# What Size Inverter



## fdhadi (May 9, 2005)

What size inverter would I need to connect 2 x 16" lcd dvd tv's and a Sky + box. I also have a 4 way aerial amplifier which is 220-240v-50Hz which will give me sky tv to each tv.

The tv's are 220-240v AC 50Hz and the power consumption is 40W (max). I also have a 19" lcd dvd tv fitted but will only have 2 x tv's on at any one time unless on hook-up.

I have 2 x 110 AH leisure batteries fitted.


----------



## RichardnGill (Aug 31, 2006)

I use to run a 15" lCD TV and a Sky box with a 150w inverter before I went 12Volt.

As your TV,s are 40w, I would say you might get away with a 150w but probably better off with a 200 or 300w inverter just incase.


Richard...


----------



## GEMMY (Jun 19, 2006)

Frank, a 300 is ample, however, I've got a 1000 unit with a remote switch. I'm one that always goes over the top :roll: , thereby covering future possibilities.

tony


----------



## fdhadi (May 9, 2005)

Thanks Richard / Tony. Think I will get either a 600 or 800w to be on the safe side.

I like the idea of the remote switch but what type of switch is it and how would it be fitted (wired)? This would mean I could hide the inverter away and switch on / off when needed.


----------



## DABurleigh (May 9, 2005)

Before you get overgunned, check out the disadvantages here:
http://www.motorhomefacts.com/ftopicp-450452.html#450452

Dave


----------



## RichardnGill (Aug 31, 2006)

Frank there is a general rule (I Think) that says you should get the smallest Inverter that will comfortably power your requirement to be the most efficient. 

You might be better of with two 300 watt inverters using one for your TV,s and one for anything else you might want to use.

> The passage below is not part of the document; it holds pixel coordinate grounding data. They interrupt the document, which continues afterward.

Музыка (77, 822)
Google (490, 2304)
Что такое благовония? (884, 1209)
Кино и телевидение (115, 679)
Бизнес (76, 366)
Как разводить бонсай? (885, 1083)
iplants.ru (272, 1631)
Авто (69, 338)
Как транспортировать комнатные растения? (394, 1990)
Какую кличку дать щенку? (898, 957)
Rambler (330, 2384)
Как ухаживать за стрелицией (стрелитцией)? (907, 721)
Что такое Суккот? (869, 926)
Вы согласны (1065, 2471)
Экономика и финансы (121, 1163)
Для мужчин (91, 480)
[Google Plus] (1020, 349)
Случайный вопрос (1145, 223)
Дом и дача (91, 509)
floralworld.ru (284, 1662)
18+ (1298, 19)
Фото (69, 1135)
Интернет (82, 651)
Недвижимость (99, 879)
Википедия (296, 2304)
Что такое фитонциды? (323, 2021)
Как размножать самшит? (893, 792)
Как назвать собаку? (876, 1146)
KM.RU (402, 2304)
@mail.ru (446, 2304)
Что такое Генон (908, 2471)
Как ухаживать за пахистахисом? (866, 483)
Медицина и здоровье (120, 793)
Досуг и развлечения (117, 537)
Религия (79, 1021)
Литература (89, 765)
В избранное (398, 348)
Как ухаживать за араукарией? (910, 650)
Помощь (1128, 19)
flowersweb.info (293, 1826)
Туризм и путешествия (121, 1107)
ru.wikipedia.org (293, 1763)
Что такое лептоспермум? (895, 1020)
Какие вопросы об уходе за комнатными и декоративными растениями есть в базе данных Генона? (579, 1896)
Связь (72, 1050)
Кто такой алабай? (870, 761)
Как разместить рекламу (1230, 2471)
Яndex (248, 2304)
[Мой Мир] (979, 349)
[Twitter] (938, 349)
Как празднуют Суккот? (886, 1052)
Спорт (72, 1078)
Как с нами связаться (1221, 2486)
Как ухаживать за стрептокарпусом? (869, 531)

That way you should use less battery power ad have more flexibility.



Richard...


----------



## boringfrog (Sep 22, 2006)

*3 TVs*

So on hook up you will have 3 TVs on?


----------



## GEMMY (Jun 19, 2006)

I've not seen an inverter of less than 1000 with a remote switch.The inverter wires are bolted to the battery instead of croc clips.The remote wire is very thin and easily hidden and the switch placed anywhere handy.

tony


----------